Guard rotasyonunu her ne kadar biraz daha üst seviyeye çekseler de işin savunma bölümü Olimpia Milano için büyük soru işareti. Hücum anlamında belki istikrarlı bir takım olabilirler ama Euroleague’in uzun maç trafiğinde her maçı atarak kazanmak imkânsız. Pianigiani Siena’dan sonra bir türlü dikiş tutturamama geleneğine bu sene de devam edecek gibi duruyor. Kısa rotasyonunu iyileştirmek mantıklı bir hamle olsa da uzun rotasyonuna ve işin savunma tarafına neredeyse hiç bakmaması gerçekten anlaşılabilecek bir durum değil. Milano şehri her maç salonu dolduruyor, yenmek ya da yenilmek ile ilgili bir dertleri yok. Mr. Armani’nin de harcadığı paranın karşılığını F4 olarak görmek gibi bir kaygısı olmadığı için, Olimpia Milano “Kaygısızlar” ailesi gibi Euroleague’de takılmaya devam eder. 10. sıradan yukarıyı görmeleri biraz zor olur diye düşünüyorum.
CSKA
Yazar: Okan BAYTIN
Gidenler | Gelenler |
Leo Westermann | Joel Bolomboy |
Viktor Khryapa | Ivan Ukhov |
Pavel Korobkov | Daniel Hackett |
Vitaly Fridzon | Alec Peters |
Victor Rudd | |
Alan Makiev |
Bu seneye de yine F4 ve şampiyonluk adayı olarak başlayan CSKA geçen seneki kadrosundan 6 oyuncu ile yollarını ayırdı. Uzun zamandır sakatlık sorunları ile boğuşan Khryapa, yine sakatlıklar nedeniyle hiç katkı sağlayamayan Westermann, şutunun haricinde takıma katkı veremeyen Fridzon ile rotasyonda zor yer bulan Rudd ve Korobkov ile yollarını ayırdılar. Açıkçası hiçbiri eksikliği hissedilecek oyuncular değil. Bu sebeple bir kayıp yaşadıklarını söyleyemeyiz.

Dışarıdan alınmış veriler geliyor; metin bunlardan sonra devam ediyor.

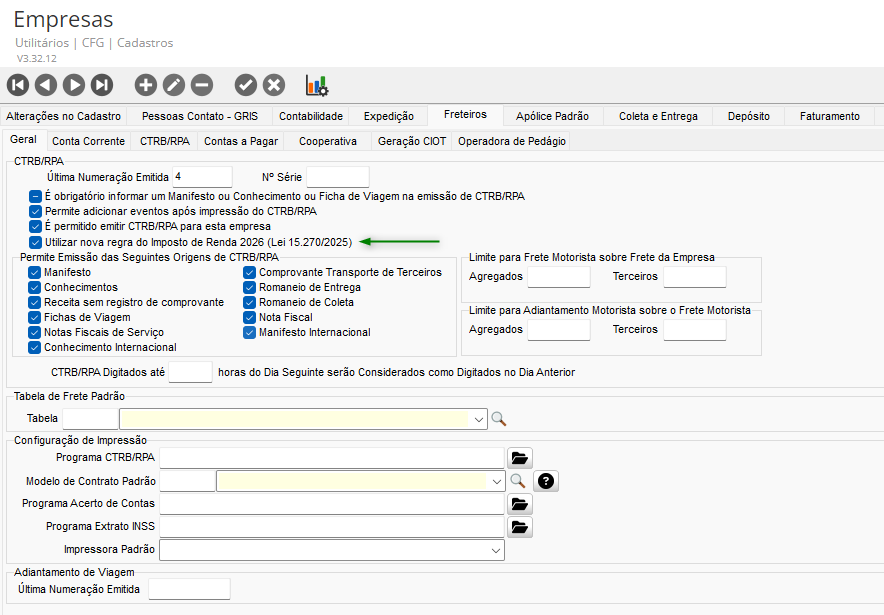Image resolution: width=884 pixels, height=615 pixels.
Task: Expand the Modelo de Contrato Padrão dropdown
Action: tap(495, 481)

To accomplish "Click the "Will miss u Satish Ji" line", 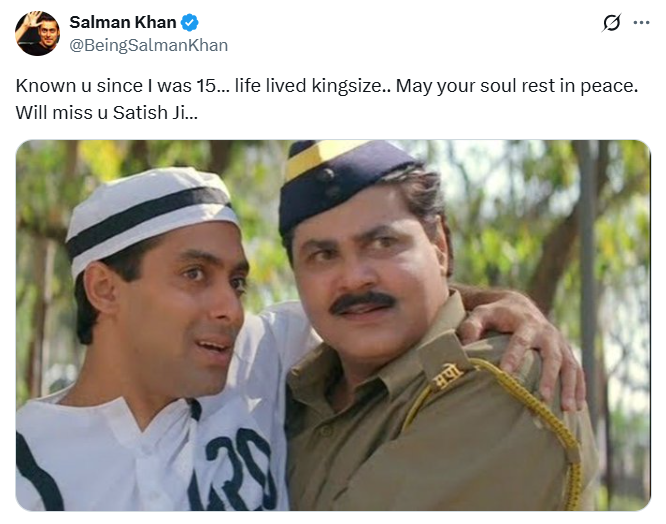I will pos(107,113).
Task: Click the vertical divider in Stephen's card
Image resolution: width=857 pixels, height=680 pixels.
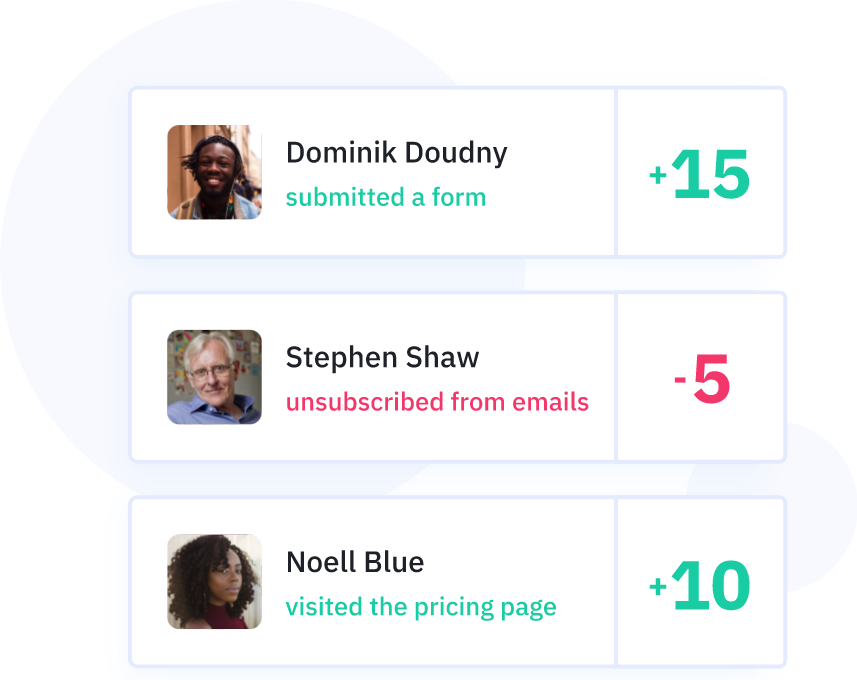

Bunun yanında 4 yeni oyuncuyu kadrolarına kattılar. Kısa rotasyonuna Hackett ve Ukhov, uzun rotasyonuna ise Alec Peters ve Joel Bolomboy. Kısalar için rotasyonu tamamlayacak ve takımın önemli oyuncularını yedekleyecek oyuncular olarak değerlendirebiliriz bu transferleri. Diğer yandan iki uzun oyuncu ise CSKA’nın uzun zamandır sıkıntı yaşadığı 4-5 numaralar için beklentinin bile ötesinde katkı verebilecek potansiyelde oyuncular.
Alec Peters’i 4 numarada izleyeceğiz. Atletik özellikleri zayıf olmakla beraber bir çok konuda çok kapasiteli bir oyuncu. Bir kere sadece kendi pozisyonunu yaratmakla kalmayıp 4 numaradan bir oyun kurucu gibi oyunu yönlendirebilip takım arkadaşlarına pozisyon yaratabiliyor. Üstün saha görüşü ile sahadaki en uygun oyuncuyu bulma en önemli özelliklerinden biri. Dış şutu gayet yüksek yüzdeli atabiliyor, topu yere vurabilmesi sayesinde yüzü dönük potaya gidebiliyor, güçlü fiziği ile sırtı dönük oyunları yüksek fundementali ile destekliyor. Pozisyon alma ve saha yerleşiminde de çok başarılı olduğu söylenebilir. Bu senenin en önemli oyuncularından biri olmasını bekliyorum.
Joel Bolomboy da hem 4 hem 5 oynayabilecek, ribaundlarda çok etkili, zaman zaman dış şut kullanabilen ve bunda yüksek yüzde yakalayan, görüntüsünden beklenmeyecek şekilde top hakimiyeti ile potaya yüzü dönük gidebilen değişik bir uzun. Ondan da büyük verim sağlayacak gibi duruyorlar. Peters’a göre oyun zekası ve saha yerleşiminde çok da başarılı olmaması onun eksik yönleri. Ancak Peters’da olmayan atletik özellikleri de fazlasıyla barındırıyor. Bu iki oyuncu ile CSKA’nın 4-5 rotasyonları son yıllarda hiç olmadığı kadar zenginleştirmiş durumda.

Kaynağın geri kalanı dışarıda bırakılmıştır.